Shot-callers for Whatley = same crowd who blew McCrory re-election, Va. redistricting, and are propping up Cornyn & Graham

I heard someone define insanity as doing the same thing over and over while expecting a different result each time.  The political class in Raleigh and DC are famous for that kind of thing.  Campaign politics is rife with instances where abysmal failure and gross incompetence gets rewarded with even more money and even more business opportunities for the offenders. 

Republican US Senate candidate Mike Whatley appears to be getting left in the dust in the money chase.  Roy Cooper is winning *bigly* every poll that’s come out since Whatley’s July announcement.  Cooper is winning the name-ID and likability competition. And to make matters worse, some of these online digital markets for bitcoin, etc. are predicting an 87 percent chance that Roy Cooper wins it all in November.

Much of the major decisions in the Whatley campaign are being made in DC.  Many of those decisions are being made by people whose names were all over Pat McCrory‘s loss of a very winnable race against Roy Cooper in 2016. They’re also all over current campaigns to save RINOs Lindsey Graham (SC) and John Cornyn (TX) from conservative primary challengers.

Some fairly recent reporting indicates that some of the same people we’re talking about HERE were also responsible for screwing up opposition to a major Democrat power-grab in Virginia:

With $807M cash on hand across the GOP, Republicans would’ve needed 0.25 percent to stop the gerrymander — they spent 12x that on Cornyn instead.
? PULSE POINTS  /  THE GRIFT
WHAT HAPPENED —  Virginia voters narrowly approved a Democrat-drawn mid-decade congressional gerrymander by just 81,188 votes — 51.3 to 48.7 percent. The constitutional amendment hands the Democrat-controlled General Assembly power to redraw Virginia’s congressional districts through October 31, 2030, flipping the state’s U.S. House delegation from 6-5 to 10-1.
DRY POWDER—  The combined Republican political operation was sitting on over $807 million cash on hand — RNC, MAGA Inc., SLF, CLF, NRCC, and NRSC combined — versus just $259 million on the Democrat side. Just 0.25 percent of that total could have closed the 81,188-vote gap in Virginia.
THE FIRM —  Virginians for Fair Maps — the losing “No” campaign — was run by Mike Young, a partner at FP1 Strategies, which was founded by Chris LaCivita. LaCivita is simultaneously the senior consultant for the Cornyn super PAC that spent $95 million attacking Ken Paxton. One firm. Two operations. Ninety-five million went one way. Twenty million went the other.
VA SOURCE —  A Virginia source tells The National Pulse: “The money diverted to LaCivita’s groups and away from the Republican Party of Virginia/county parties was hard to accept. We had no money.”[…]

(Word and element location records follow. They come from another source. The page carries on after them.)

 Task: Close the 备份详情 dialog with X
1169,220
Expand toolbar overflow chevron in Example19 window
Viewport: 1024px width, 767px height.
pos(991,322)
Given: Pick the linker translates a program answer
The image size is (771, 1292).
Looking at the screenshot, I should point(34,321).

Folks familiar with NC GOP politics will remember LaCivita’s past ties with the NCGOP state organization and the Pat McCrory reelection campaign of 2016.  Go back up to the ‘Dry Powder’ section of the above excerpt.  During the Virginia fight, the GOP effort was sitting on $800 million while the Democrats had $260 million. And the Dems STILL won.

How does that happen?  All of the Raleigh cronies love to tell us fundraising means everything.  Yet, we’ve got two major recent events – Phil Berger’s primary election loss to Sam Page and the Virginia redistricting fight – where having the bigger bank account didn’t mean squat. 

There’s a lot to be said for BRAINS and organization.

In the end, it looks like the decision-making here cost the GOP a total of four US House seats in Virginia.  And – despite all of that RNC moolah to Cornyn — it looks like conservative Ken Paxton is likely to win in Texas.

As we approach November, keep in mind that Mr. LaCivita has been and likely STILL IS a major player in the Mike Whatley campaign.